• _EXERCISE INPUTS_:

========================================

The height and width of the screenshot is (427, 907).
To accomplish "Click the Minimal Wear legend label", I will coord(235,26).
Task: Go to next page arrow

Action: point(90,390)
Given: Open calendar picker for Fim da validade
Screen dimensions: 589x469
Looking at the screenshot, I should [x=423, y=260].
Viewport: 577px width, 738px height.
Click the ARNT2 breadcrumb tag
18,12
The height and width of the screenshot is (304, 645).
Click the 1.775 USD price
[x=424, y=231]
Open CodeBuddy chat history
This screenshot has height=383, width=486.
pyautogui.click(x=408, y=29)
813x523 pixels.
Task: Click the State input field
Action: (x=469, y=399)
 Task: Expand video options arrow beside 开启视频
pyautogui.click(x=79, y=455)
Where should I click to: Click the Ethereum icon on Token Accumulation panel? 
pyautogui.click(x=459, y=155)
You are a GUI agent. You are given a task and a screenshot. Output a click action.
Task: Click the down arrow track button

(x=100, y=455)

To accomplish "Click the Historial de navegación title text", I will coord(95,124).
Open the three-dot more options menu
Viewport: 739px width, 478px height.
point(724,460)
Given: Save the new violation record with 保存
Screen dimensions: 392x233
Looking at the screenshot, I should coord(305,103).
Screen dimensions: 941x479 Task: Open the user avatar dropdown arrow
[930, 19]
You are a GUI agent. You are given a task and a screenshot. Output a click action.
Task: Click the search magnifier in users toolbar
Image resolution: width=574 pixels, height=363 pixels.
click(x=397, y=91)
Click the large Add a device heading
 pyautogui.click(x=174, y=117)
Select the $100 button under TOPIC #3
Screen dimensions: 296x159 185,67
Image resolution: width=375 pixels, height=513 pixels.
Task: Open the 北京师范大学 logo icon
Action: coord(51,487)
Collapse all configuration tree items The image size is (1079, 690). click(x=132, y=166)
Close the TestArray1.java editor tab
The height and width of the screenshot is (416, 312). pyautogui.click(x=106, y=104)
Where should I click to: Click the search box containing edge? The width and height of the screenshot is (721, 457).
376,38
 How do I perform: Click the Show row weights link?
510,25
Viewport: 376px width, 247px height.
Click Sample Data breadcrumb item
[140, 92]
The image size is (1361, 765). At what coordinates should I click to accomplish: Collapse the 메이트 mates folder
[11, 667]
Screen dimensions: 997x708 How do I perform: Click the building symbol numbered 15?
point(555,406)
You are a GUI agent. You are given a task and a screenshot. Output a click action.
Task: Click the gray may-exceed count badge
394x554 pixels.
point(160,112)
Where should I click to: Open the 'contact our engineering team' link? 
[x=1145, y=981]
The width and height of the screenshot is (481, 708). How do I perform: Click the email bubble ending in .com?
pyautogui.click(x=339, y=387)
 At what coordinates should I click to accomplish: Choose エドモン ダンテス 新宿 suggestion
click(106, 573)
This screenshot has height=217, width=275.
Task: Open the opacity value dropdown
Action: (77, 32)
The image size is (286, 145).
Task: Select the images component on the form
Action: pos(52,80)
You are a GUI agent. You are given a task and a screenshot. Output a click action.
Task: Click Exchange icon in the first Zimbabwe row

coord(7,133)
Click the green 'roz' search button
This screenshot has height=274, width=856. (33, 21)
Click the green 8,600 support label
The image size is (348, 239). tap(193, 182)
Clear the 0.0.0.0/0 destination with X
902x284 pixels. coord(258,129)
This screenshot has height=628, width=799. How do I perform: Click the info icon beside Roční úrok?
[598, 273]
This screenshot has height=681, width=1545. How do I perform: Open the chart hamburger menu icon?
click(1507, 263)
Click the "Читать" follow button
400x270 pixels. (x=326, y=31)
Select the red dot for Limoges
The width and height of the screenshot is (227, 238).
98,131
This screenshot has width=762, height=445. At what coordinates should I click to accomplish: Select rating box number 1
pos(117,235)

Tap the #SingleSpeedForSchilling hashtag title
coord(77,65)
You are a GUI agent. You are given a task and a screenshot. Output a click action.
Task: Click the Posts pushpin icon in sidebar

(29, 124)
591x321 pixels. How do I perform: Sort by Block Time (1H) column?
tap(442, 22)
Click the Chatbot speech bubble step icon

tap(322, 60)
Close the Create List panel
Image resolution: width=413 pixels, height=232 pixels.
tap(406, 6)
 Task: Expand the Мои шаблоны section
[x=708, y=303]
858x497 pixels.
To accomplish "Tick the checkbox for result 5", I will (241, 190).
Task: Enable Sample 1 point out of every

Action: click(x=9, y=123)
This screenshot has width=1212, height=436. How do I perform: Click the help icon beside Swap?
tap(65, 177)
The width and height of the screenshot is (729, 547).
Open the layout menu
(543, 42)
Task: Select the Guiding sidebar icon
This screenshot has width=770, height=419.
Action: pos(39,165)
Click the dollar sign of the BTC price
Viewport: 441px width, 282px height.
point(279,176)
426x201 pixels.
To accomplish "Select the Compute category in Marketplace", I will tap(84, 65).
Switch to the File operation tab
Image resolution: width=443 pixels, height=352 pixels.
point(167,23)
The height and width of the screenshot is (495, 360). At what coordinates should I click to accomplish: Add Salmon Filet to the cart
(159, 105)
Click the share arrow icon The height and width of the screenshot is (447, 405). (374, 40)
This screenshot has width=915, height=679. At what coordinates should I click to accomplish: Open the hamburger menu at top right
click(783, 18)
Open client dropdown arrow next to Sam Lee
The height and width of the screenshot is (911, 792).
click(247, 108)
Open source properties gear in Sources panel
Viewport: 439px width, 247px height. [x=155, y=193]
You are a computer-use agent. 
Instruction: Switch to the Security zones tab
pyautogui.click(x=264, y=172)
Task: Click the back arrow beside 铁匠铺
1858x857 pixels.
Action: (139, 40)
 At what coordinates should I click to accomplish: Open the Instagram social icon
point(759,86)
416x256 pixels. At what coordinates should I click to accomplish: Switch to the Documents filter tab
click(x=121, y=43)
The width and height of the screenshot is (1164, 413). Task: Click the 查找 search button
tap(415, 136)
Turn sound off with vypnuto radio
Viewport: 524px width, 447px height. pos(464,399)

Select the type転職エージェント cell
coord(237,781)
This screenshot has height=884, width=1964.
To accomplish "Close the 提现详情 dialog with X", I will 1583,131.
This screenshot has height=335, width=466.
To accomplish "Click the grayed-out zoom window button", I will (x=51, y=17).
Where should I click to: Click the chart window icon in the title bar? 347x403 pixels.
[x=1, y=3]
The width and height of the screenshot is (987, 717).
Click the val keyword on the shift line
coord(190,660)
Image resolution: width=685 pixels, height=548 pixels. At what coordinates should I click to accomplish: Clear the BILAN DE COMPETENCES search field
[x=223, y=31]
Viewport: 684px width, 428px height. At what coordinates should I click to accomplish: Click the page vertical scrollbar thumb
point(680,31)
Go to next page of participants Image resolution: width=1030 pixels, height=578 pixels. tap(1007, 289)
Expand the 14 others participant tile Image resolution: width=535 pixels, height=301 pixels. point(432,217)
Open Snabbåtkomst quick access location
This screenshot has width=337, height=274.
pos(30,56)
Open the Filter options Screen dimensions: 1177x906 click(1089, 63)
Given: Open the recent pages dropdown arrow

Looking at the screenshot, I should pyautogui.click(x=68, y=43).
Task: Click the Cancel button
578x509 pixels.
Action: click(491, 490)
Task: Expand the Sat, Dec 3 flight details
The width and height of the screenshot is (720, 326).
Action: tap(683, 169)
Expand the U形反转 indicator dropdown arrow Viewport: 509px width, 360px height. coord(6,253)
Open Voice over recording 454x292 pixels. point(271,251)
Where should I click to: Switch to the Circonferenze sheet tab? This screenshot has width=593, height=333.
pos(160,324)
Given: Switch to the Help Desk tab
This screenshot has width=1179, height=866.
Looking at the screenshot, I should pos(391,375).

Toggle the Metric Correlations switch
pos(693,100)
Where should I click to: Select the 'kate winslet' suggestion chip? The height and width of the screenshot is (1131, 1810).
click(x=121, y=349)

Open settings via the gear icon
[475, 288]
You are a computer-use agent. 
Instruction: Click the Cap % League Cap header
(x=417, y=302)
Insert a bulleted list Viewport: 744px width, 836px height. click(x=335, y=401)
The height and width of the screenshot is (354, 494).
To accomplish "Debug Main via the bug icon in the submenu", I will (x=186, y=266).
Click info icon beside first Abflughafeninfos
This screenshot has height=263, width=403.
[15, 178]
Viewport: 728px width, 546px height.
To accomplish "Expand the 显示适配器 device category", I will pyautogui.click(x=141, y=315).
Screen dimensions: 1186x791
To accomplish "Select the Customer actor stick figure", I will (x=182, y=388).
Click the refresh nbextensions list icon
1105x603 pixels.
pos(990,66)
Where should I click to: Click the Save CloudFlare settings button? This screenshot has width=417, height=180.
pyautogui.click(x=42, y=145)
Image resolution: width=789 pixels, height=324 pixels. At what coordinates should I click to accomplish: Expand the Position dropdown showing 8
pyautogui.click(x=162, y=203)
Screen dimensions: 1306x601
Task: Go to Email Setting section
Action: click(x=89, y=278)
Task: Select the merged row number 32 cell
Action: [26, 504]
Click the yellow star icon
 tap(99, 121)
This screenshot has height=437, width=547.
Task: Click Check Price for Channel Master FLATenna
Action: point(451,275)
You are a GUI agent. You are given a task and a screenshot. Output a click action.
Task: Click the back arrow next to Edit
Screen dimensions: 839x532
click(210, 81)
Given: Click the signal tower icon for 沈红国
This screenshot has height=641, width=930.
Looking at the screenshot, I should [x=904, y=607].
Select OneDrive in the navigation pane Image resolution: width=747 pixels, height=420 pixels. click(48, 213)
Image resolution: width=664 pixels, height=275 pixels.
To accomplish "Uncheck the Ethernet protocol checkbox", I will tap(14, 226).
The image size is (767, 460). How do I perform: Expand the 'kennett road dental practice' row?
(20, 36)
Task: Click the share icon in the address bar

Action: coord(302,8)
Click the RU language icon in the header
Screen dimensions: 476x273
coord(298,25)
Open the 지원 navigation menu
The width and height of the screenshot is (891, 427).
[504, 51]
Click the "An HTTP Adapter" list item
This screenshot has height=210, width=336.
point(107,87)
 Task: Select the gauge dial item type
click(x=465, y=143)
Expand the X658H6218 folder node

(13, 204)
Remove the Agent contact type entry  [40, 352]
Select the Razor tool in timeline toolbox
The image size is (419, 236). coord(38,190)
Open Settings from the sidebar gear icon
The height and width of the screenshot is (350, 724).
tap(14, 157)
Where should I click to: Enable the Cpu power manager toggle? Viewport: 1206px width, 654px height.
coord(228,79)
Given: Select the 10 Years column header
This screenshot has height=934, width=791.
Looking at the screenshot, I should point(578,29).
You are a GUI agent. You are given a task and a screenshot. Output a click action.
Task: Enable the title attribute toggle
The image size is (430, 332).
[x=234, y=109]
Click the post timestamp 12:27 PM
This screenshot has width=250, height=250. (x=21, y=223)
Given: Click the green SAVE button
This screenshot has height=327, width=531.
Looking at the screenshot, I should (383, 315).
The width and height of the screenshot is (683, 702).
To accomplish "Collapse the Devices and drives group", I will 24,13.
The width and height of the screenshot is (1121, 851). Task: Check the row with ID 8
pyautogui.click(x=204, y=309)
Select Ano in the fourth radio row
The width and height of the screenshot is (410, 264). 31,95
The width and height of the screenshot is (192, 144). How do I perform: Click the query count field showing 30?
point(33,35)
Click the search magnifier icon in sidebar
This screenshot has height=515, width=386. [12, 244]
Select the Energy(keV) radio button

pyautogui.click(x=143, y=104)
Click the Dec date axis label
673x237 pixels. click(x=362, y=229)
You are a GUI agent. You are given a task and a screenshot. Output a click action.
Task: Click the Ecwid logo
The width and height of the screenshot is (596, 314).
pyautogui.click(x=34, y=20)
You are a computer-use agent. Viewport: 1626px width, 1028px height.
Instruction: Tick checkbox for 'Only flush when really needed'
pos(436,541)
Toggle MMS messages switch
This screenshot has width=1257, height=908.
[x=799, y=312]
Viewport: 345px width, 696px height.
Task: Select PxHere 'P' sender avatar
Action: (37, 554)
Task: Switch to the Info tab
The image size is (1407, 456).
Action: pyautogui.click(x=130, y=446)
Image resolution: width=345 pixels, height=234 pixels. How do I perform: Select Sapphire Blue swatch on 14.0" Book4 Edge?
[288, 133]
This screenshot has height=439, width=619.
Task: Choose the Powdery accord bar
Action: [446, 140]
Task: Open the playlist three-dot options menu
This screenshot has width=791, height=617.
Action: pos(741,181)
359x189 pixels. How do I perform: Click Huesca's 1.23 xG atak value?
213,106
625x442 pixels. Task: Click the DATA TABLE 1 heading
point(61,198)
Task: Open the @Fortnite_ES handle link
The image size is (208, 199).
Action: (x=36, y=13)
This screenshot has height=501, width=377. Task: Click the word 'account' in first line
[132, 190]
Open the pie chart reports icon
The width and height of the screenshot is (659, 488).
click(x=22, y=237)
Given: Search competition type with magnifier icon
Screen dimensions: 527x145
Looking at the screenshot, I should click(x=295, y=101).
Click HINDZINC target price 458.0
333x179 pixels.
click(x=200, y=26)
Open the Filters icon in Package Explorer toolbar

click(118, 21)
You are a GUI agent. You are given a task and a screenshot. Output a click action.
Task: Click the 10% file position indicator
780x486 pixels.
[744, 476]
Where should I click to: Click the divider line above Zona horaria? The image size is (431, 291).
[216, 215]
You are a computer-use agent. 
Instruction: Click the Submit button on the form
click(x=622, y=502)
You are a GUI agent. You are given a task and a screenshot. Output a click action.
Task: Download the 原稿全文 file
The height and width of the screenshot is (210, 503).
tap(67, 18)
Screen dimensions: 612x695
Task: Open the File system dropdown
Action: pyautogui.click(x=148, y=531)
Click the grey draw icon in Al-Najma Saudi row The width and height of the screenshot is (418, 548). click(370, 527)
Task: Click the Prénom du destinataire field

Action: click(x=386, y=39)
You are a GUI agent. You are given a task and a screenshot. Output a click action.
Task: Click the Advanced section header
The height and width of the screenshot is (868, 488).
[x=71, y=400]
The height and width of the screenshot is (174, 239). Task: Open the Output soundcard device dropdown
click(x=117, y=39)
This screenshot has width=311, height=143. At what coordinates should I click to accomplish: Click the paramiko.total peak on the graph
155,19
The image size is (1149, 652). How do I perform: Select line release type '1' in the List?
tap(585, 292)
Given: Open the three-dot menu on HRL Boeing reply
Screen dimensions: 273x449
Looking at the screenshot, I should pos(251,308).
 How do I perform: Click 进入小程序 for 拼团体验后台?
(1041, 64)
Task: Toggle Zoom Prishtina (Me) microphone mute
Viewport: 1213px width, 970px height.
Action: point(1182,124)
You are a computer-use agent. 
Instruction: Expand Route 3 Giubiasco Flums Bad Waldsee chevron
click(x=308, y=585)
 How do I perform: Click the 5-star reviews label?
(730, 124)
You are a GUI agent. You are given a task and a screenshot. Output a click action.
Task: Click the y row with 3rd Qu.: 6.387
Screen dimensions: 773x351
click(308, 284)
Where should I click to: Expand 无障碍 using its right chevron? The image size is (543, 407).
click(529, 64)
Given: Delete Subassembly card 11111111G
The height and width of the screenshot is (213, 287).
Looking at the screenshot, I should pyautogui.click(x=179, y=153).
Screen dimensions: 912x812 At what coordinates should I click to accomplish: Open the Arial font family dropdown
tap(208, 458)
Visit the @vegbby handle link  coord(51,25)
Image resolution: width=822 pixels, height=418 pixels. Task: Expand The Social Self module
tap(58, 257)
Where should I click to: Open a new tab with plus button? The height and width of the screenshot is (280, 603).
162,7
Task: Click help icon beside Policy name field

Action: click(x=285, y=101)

========================================

• _WHAT TO PRODUCE_: From the entries above, extract each line containing "three".

• _RESPONSE AREA_:
Open the three-dot more options menu
Task: Open the playlist three-dot options menu
Given: Open the three-dot menu on HRL Boeing reply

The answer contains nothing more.